- DVD cover
- Directed by: Dave Silver
- Starring: Jena Malone
- Release date: October 2004 (Hamptons International Film Festival);
- Running time: 97 minutes
- Country: United States
- Language: English

= Corn (film) =

Corn is a 2004 drama-thriller starring Jena Malone about the dangers of genetically modified food.

==Plot==
Emily Rasmussen (Malone) drops out of college upon realizing that she is pregnant, and reluctantly returns to her stepfather's (Don Harvey) sheep ranch to get her life together. She plans on keeping the baby, even though the father of the child, a politician, refuses to help her for fear of a scandal. Emily's mother died when she was young, and she has a very awkward relationship with her father.

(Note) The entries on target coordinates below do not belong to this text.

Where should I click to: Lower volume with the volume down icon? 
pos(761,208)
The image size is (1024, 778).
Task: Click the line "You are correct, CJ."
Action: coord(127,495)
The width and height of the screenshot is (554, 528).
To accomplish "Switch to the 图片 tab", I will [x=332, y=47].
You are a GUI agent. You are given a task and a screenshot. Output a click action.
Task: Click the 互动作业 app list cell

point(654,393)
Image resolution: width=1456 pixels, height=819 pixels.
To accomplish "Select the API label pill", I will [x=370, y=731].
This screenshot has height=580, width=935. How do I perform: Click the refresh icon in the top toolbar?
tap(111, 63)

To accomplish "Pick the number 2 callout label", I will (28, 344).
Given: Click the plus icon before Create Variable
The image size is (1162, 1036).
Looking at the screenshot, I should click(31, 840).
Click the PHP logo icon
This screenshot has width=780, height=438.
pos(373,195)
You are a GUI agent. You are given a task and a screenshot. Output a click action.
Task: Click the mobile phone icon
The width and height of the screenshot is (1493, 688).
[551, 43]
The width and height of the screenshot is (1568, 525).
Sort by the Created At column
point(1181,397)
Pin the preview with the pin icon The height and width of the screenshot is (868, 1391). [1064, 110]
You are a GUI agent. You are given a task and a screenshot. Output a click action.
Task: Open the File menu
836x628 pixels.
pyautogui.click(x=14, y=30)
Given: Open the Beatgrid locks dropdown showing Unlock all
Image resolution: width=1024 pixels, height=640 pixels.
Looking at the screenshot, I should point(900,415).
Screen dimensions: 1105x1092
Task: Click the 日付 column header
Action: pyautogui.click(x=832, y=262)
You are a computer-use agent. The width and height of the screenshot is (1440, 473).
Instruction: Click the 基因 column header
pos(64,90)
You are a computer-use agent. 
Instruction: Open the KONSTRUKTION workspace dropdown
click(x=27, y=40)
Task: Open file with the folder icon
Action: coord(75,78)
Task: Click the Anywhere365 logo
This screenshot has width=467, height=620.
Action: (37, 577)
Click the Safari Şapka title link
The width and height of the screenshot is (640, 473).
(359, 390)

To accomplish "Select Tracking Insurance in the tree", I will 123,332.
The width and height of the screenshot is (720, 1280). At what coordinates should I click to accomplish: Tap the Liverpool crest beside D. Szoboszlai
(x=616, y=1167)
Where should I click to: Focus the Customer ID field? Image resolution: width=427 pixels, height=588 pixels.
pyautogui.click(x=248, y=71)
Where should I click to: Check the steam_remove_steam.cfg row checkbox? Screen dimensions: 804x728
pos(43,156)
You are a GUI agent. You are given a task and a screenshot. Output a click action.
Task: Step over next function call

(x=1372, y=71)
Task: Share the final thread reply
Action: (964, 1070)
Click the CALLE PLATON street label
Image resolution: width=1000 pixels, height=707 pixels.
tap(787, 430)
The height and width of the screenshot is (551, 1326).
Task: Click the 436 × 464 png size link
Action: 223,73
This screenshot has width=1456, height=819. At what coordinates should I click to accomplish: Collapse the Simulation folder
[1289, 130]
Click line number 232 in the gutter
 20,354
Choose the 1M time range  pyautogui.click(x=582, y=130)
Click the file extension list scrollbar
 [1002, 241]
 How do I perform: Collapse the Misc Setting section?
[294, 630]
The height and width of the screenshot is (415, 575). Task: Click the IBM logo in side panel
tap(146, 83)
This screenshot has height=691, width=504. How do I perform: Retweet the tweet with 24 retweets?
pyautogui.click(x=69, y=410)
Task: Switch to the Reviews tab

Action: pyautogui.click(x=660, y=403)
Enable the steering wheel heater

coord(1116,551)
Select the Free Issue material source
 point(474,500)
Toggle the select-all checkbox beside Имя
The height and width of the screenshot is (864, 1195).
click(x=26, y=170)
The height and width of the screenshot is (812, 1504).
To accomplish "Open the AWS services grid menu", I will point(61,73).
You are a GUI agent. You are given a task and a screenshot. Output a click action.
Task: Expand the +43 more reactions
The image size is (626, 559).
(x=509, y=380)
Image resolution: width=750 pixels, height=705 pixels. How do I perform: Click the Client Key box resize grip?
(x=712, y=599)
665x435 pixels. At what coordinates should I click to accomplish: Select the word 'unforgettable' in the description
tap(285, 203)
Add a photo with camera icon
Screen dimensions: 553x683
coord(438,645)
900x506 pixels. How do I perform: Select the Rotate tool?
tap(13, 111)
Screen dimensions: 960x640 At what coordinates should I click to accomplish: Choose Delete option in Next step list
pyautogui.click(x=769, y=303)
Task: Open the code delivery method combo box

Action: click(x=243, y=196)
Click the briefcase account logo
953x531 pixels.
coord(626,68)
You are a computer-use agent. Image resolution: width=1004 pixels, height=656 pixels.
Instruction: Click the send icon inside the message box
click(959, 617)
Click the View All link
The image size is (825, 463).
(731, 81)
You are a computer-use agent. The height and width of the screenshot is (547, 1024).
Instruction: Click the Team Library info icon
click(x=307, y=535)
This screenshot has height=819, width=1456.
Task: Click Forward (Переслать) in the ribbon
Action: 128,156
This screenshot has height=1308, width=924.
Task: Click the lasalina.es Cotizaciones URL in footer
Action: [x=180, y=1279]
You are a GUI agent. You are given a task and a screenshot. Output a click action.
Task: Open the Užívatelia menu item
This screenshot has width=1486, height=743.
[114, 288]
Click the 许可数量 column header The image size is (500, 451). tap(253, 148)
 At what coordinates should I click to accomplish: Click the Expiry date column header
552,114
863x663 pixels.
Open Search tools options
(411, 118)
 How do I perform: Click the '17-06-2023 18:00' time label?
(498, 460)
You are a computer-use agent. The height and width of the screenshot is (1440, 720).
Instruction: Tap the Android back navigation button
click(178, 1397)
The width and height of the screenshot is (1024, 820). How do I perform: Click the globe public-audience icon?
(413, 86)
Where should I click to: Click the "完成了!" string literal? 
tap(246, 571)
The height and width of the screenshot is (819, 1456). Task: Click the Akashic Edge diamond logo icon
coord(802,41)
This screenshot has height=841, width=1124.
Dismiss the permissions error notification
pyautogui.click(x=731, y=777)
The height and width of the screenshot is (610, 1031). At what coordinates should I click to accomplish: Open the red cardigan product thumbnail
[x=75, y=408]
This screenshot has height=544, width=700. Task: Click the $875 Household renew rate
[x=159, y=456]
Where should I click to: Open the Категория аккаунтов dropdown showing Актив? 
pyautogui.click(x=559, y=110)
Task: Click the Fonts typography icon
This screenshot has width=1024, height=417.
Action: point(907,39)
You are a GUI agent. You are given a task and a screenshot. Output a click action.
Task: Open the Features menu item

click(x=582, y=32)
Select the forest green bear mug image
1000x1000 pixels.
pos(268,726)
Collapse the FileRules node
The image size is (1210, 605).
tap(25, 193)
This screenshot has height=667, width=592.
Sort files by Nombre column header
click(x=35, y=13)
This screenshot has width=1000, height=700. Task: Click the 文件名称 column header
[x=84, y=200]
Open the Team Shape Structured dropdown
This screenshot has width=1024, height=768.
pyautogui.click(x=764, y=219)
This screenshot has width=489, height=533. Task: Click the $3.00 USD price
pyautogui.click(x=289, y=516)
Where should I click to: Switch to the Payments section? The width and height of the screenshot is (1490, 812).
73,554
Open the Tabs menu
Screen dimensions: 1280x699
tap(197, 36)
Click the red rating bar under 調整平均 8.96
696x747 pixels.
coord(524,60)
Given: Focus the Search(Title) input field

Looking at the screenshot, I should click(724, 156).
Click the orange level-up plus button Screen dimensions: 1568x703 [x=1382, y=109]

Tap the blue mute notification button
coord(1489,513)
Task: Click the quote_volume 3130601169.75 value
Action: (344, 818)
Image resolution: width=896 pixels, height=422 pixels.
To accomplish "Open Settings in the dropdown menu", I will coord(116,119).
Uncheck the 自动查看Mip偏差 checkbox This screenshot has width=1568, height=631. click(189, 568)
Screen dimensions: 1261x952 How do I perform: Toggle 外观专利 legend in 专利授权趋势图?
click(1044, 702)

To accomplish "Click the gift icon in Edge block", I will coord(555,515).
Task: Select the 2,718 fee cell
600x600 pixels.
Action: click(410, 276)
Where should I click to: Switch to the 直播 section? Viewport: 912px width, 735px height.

Upon her arrival, Emily notices that her father's sheep are acting rather strangely; they appear to be viciously fighting over a weed that is the byproduct of their neighbor's corn. That neighbor began growing corn when provided with a newly generated seed that was meant to be immune to all pesticides. The corn was altered genetically so it could grow with very little water so it could be used in otherwise barren places, such as parts of Africa, to feed starving people.

After witnessing a lamb being born with only two legs, Emily decides to investigate this corn and its weed byproduct, and learns that it is an experiment in genetic engineering. After hearing about the death of the newborn baby of a friend who regularly ate lamb, Emily realizes she has to do something to put a stop to this. Her efforts will entail standing up to the big corporation that is testing the corn, her employers, and ultimately, her father.